-- Start of RECORDS TO USE --

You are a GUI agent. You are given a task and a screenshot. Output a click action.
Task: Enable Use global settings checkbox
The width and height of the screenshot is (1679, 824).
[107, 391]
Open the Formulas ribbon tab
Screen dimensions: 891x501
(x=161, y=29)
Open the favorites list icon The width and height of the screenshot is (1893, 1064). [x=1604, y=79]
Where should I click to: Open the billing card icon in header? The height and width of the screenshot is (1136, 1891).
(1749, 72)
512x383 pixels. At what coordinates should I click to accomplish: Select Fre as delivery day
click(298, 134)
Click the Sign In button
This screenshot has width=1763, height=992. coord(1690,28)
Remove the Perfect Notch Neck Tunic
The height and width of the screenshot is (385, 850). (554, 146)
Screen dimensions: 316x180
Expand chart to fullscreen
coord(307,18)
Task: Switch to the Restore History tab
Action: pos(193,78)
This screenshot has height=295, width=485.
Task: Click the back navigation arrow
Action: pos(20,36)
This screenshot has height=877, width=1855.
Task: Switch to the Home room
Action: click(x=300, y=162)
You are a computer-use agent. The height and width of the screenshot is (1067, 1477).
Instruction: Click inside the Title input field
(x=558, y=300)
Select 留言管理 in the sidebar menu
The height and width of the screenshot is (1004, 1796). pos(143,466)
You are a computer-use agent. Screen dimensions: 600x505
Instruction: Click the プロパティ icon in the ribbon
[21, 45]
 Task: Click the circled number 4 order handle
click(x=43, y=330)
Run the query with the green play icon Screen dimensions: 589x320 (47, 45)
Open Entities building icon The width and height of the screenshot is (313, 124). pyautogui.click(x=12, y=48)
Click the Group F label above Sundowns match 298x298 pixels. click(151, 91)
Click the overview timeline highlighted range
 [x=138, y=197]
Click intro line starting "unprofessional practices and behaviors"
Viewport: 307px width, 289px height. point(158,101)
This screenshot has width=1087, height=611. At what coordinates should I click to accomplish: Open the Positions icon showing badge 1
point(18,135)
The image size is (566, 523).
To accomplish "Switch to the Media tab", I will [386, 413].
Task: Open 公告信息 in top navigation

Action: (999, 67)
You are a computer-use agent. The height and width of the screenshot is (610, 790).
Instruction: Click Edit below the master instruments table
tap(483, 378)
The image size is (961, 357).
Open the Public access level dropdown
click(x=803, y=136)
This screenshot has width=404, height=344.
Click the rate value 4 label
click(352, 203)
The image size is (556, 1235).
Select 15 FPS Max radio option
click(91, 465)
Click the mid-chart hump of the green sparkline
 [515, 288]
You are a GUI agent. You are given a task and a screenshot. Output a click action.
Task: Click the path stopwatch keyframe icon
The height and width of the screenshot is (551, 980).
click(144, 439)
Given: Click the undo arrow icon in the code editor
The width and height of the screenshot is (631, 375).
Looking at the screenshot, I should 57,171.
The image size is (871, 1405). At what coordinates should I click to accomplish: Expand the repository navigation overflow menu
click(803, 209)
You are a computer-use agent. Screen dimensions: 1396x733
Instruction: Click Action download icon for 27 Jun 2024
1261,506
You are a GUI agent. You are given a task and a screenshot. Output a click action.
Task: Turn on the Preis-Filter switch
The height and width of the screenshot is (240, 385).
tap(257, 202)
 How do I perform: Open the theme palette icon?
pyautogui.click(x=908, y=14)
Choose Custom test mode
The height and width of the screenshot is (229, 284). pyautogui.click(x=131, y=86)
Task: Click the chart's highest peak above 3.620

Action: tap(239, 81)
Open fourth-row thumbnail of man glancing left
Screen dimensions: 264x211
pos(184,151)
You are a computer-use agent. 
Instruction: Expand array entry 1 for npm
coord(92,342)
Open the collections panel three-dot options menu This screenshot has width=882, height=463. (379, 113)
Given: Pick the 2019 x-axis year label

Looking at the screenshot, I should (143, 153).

-- End of RECORDS TO USE --

Turn the records above into a Markdown table with two columns, Row and Record line. Put each nonblank line in its own numbered row and leave out the blank lines.

[FULL OUTPUT]
| Row | Record line |
|---|---|
| 1 | You are a GUI agent. You are given a task and a screenshot. Output a click action. |
| 2 | Task: Enable Use global settings checkbox |
| 3 | The width and height of the screenshot is (1679, 824). |
| 4 | [107, 391] |
| 5 | Open the Formulas ribbon tab |
| 6 | Screen dimensions: 891x501 |
| 7 | (x=161, y=29) |
| 8 | Open the favorites list icon The width and height of the screenshot is (1893, 1064). [x=1604, y=79] |
| 9 | Where should I click to: Open the billing card icon in header? The height and width of the screenshot is (1136, 1891). |
| 10 | (1749, 72) |
| 11 | 512x383 pixels. At what coordinates should I click to accomplish: Select Fre as delivery day |
| 12 | click(298, 134) |
| 13 | Click the Sign In button |
| 14 | This screenshot has width=1763, height=992. coord(1690,28) |
| 15 | Remove the Perfect Notch Neck Tunic |
| 16 | The height and width of the screenshot is (385, 850). (554, 146) |
| 17 | Screen dimensions: 316x180 |
| 18 | Expand chart to fullscreen |
| 19 | coord(307,18) |
| 20 | Task: Switch to the Restore History tab |
| 21 | Action: pos(193,78) |
| 22 | This screenshot has height=295, width=485. |
| 23 | Task: Click the back navigation arrow |
| 24 | Action: pos(20,36) |
| 25 | This screenshot has height=877, width=1855. |
| 26 | Task: Switch to the Home room |
| 27 | Action: click(x=300, y=162) |
| 28 | You are a computer-use agent. The height and width of the screenshot is (1067, 1477). |
| 29 | Instruction: Click inside the Title input field |
| 30 | (x=558, y=300) |
| 31 | Select 留言管理 in the sidebar menu |
| 32 | The height and width of the screenshot is (1004, 1796). pos(143,466) |
| 33 | You are a computer-use agent. Screen dimensions: 600x505 |
| 34 | Instruction: Click the プロパティ icon in the ribbon |
| 35 | [21, 45] |
| 36 |  Task: Click the circled number 4 order handle |
| 37 | click(x=43, y=330) |
| 38 | Run the query with the green play icon Screen dimensions: 589x320 (47, 45) |
| 39 | Open Entities building icon The width and height of the screenshot is (313, 124). pyautogui.click(x=12, y=48) |
| 40 | Click the Group F label above Sundowns match 298x298 pixels. click(151, 91) |
| 41 | Click the overview timeline highlighted range |
| 42 |  [x=138, y=197] |
| 43 | Click intro line starting "unprofessional practices and behaviors" |
| 44 | Viewport: 307px width, 289px height. point(158,101) |
| 45 | This screenshot has width=1087, height=611. At what coordinates should I click to accomplish: Open the Positions icon showing badge 1 |
| 46 | point(18,135) |
| 47 | The image size is (566, 523). |
| 48 | To accomplish "Switch to the Media tab", I will [386, 413]. |
| 49 | Task: Open 公告信息 in top navigation |
| 50 | Action: (999, 67) |
| 51 | You are a computer-use agent. The height and width of the screenshot is (610, 790). |
| 52 | Instruction: Click Edit below the master instruments table |
| 53 | tap(483, 378) |
| 54 | The image size is (961, 357). |
| 55 | Open the Public access level dropdown |
| 56 | click(x=803, y=136) |
| 57 | This screenshot has width=404, height=344. |
| 58 | Click the rate value 4 label |
| 59 | click(352, 203) |
| 60 | The image size is (556, 1235). |
| 61 | Select 15 FPS Max radio option |
| 62 | click(91, 465) |
| 63 | Click the mid-chart hump of the green sparkline |
| 64 |  [515, 288] |
| 65 | You are a GUI agent. You are given a task and a screenshot. Output a click action. |
| 66 | Task: Click the path stopwatch keyframe icon |
| 67 | The height and width of the screenshot is (551, 980). |
| 68 | click(144, 439) |
| 69 | Given: Click the undo arrow icon in the code editor |
| 70 | The width and height of the screenshot is (631, 375). |
| 71 | Looking at the screenshot, I should 57,171. |
| 72 | The image size is (871, 1405). At what coordinates should I click to accomplish: Expand the repository navigation overflow menu |
| 73 | click(803, 209) |
| 74 | You are a computer-use agent. Screen dimensions: 1396x733 |
| 75 | Instruction: Click Action download icon for 27 Jun 2024 |
| 76 | 1261,506 |
| 77 | You are a GUI agent. You are given a task and a screenshot. Output a click action. |
| 78 | Task: Turn on the Preis-Filter switch |
| 79 | The height and width of the screenshot is (240, 385). |
| 80 | tap(257, 202) |
| 81 |  How do I perform: Open the theme palette icon? |
| 82 | pyautogui.click(x=908, y=14) |
| 83 | Choose Custom test mode |
| 84 | The height and width of the screenshot is (229, 284). pyautogui.click(x=131, y=86) |
| 85 | Task: Click the chart's highest peak above 3.620 |
| 86 | Action: tap(239, 81) |
| 87 | Open fourth-row thumbnail of man glancing left |
| 88 | Screen dimensions: 264x211 |
| 89 | pos(184,151) |
| 90 | You are a computer-use agent.  |
| 91 | Instruction: Expand array entry 1 for npm |
| 92 | coord(92,342) |
| 93 | Open the collections panel three-dot options menu This screenshot has width=882, height=463. (379, 113) |
| 94 | Given: Pick the 2019 x-axis year label |
| 95 | Looking at the screenshot, I should (143, 153). |